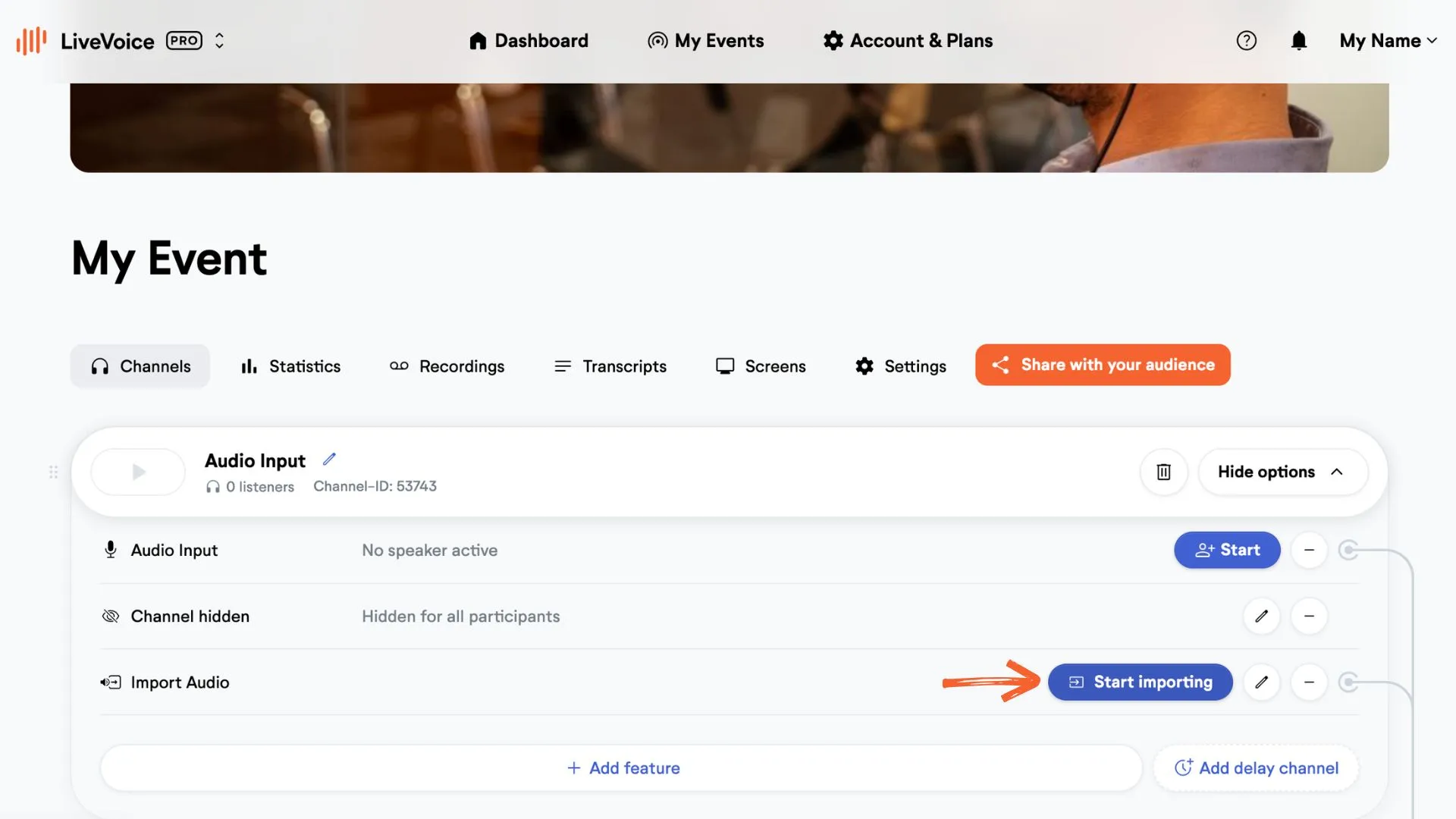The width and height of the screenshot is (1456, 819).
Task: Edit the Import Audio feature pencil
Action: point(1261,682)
────────────────
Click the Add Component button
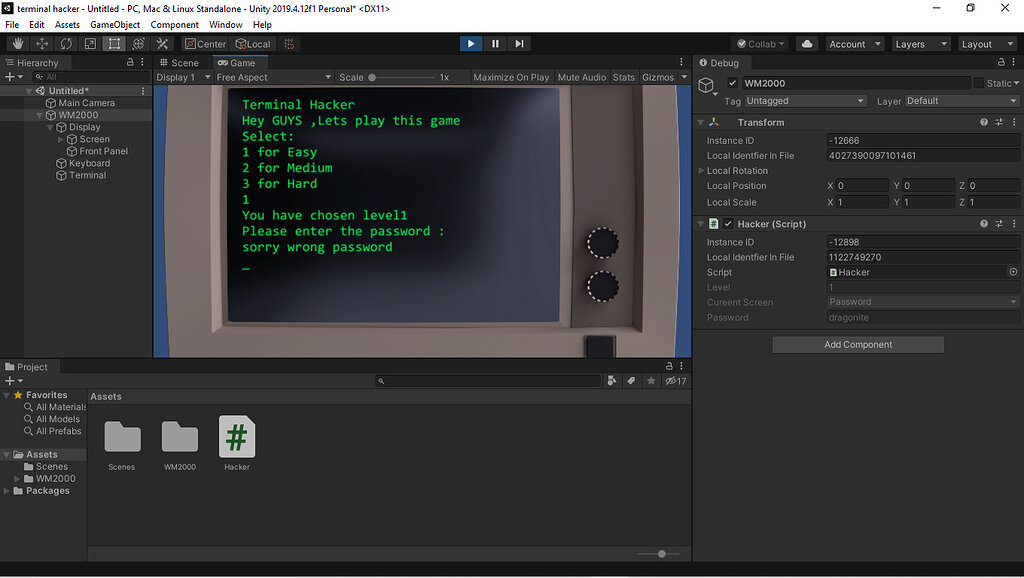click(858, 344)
────────────────
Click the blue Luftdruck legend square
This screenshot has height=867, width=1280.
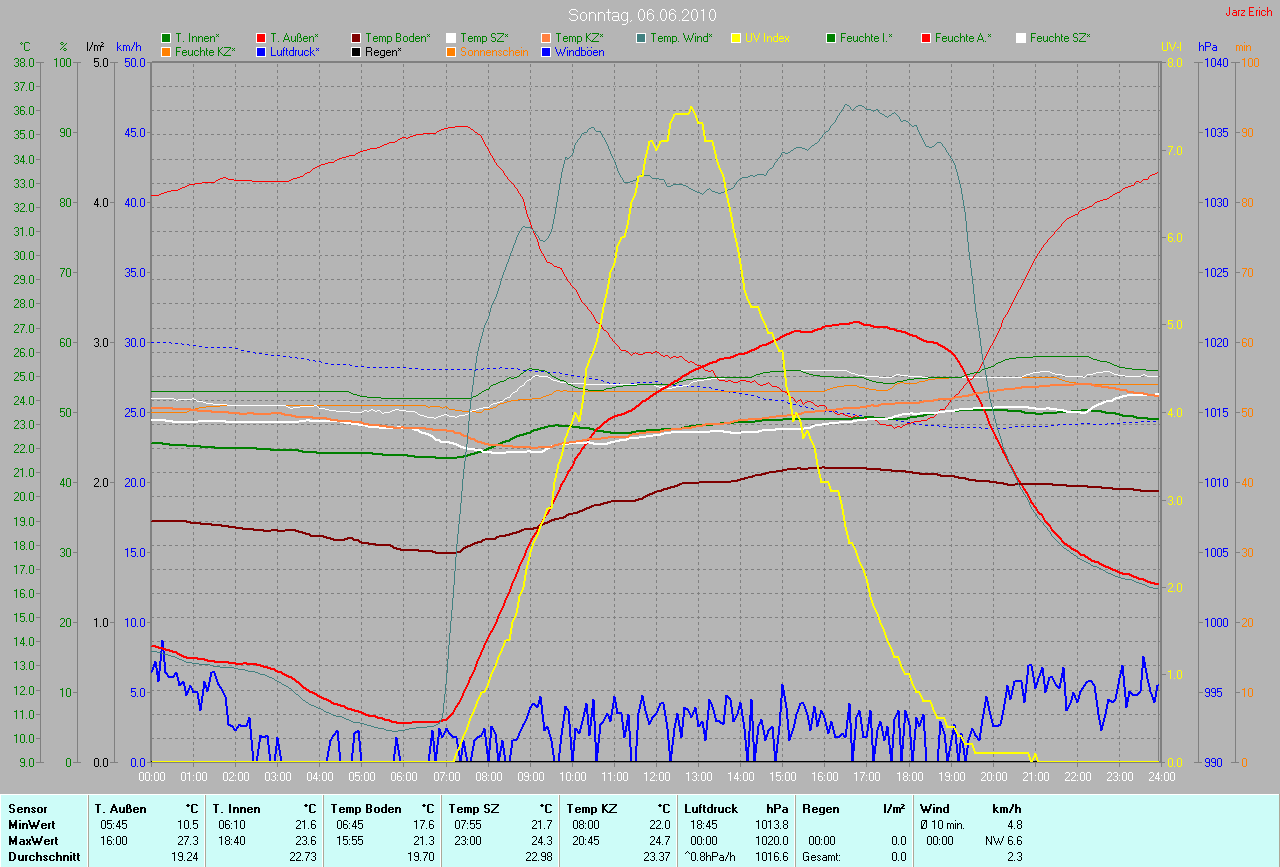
────────────────
Write down, word for word, the lines above from the one containing "Click the blue Luftdruck legend square" through the one containing "This screenshot has height=867, width=1280.", both ends included.

Click the blue Luftdruck legend square
This screenshot has height=867, width=1280.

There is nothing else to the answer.